The presence or absence of the D antigen (“Rh positive” and “Rh negative”, respectively) varies according to ethnicity and different molecular mechanisms. Specifically, 8% of Black, 15% of Caucasian, and 1% of Asian individuals are D-negative. Weak D is a serologic D phenotype that may be the result of several mutations, reacting moderately with anti-human globulin. Although the weak D antigen is less immunogenic, it is still capable of causing alloimmunization in D-negative recipients. Similarly, the partial D serologic phenotype that misses a portion of the D antigen can also cause alloimmunization in D-negative recipients. With a widespread availability of the RhD genotype, it is possible to identify RhD gene variants and provide Rh Ig only to those who are at risk of RBC alloimmunization [33].
Because of the high immunogenicity of the D antigen, up to 85% of exposed D-negative individuals will produce anti-D antibodies that will persist in the long term. These antibodies can cause severe HDFN with anemia, hydrops fetalis, and even death.

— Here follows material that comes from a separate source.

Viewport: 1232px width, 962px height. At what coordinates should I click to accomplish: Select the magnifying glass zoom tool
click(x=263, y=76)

The HDFN incidence has greatly reduced with the prophylactic use of Rh immune globulin, a polyclonal IgG anti-D prepared from human plasma [29].

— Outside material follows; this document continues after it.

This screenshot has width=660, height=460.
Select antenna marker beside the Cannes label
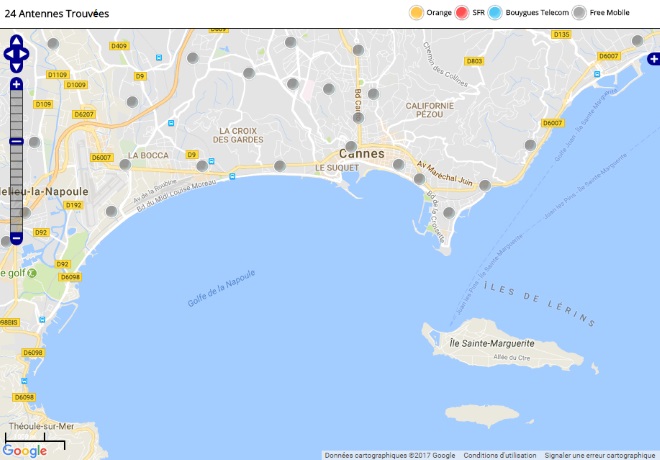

3.2. FMH Screening and Quantification

The erythrocyte rosette is a simple test to screen for FMHs. It is sensitive to detecting more than 10 mL of fetal whole blood. The fetal cells appear as aggregates or rosettes using a light microscope when the maternal RBCs are treated with anti-D and an indicator. The test may be a false positive if the mother has a variant of the D-antigen or a positive antiglobulin test (DAT) due to autoantibodies; in addition, it may be a false negative if the fetus has a variant of the D-antigen. It cannot be used to analyze FMHs in a D-positive mother or a D-negative mother carrying a D-negative fetus [34].
If the rosette is positive (more than one rosette observed in a low-power field of a light microscope), FMHs should be quantified using the Kleihauer–Betke (KB) test or flow cytometry (FC). The KB test is based on the properties of fetal RBCs, which contain mainly fetal hemoglobin (Hb F) resistant to acid, whereas adult hemoglobin is acid-sensitive. A peripheral blood smear from a maternal blood sample is exposed to acid and stained with hematoxylin. The fetal cells appear a dark pink color, while the maternal blood sample appears pale and “ghost” colored. Variations in the estimation of FMH volume by the KB are documented using different formulas. In addition, the KB test may overestimate FMH in hemoglobinopathies and other hematologic diseases, and it may underestimate FMH for ABO-incompatible pregnancies, advanced gestational age, and overweight pregnant women [34].
The advantages of flow cytometry include high accuracy, specificity, and repeatability. Combined flow cytometry methods using both anti-D and anti-Hb F antibodies may distinguish D-positive from D-negative fetal and maternal cells [34,35,36,37].
Results are presented in KB or FC as the percentage of fetal red cells. The volume of FMH is based on the percentage of fetal RBCs multiplied by the mother’s blood volume, which is about 5000 mL. A 300 mcg dose of Rh Ig is well known to protect against 15 mL of packed RBCs and 30 mL of whole blood [38]. The calculated volume of FMH can be divided by 30 to determine the number of required vials of Rh immune globulin to add.
Interestingly, a mixed-field RBC agglutination (a mixture of agglutinated and unagglutinated RBCs) on the maternal sample may support a diagnosis of massive FMH in the case of feto-maternal ABO/Rh differences in the red blood group [39]. Even if fetal blood transfers of more than 30 mL are clinically significant, they do not correlate with fetal mortality and morbidity. Massive FMHs may be non-specific in symptoms, and they are missed in about 40% of cases, but they may be harmful to the fetus due to its frail compensatory mechanism after bleeding [40].
In the case of mixed-field RBC agglutination, it is of value to obtain a complete differential diagnosis. In fact, mixed-field agglutination may be observed after the transfusion of non-identical ABO/Rh RBC units; hematopoietic stem cell transplantation with major, minor, or bidirected ABO/RhD incompatibility; or a poor-quality sample [41,42,43].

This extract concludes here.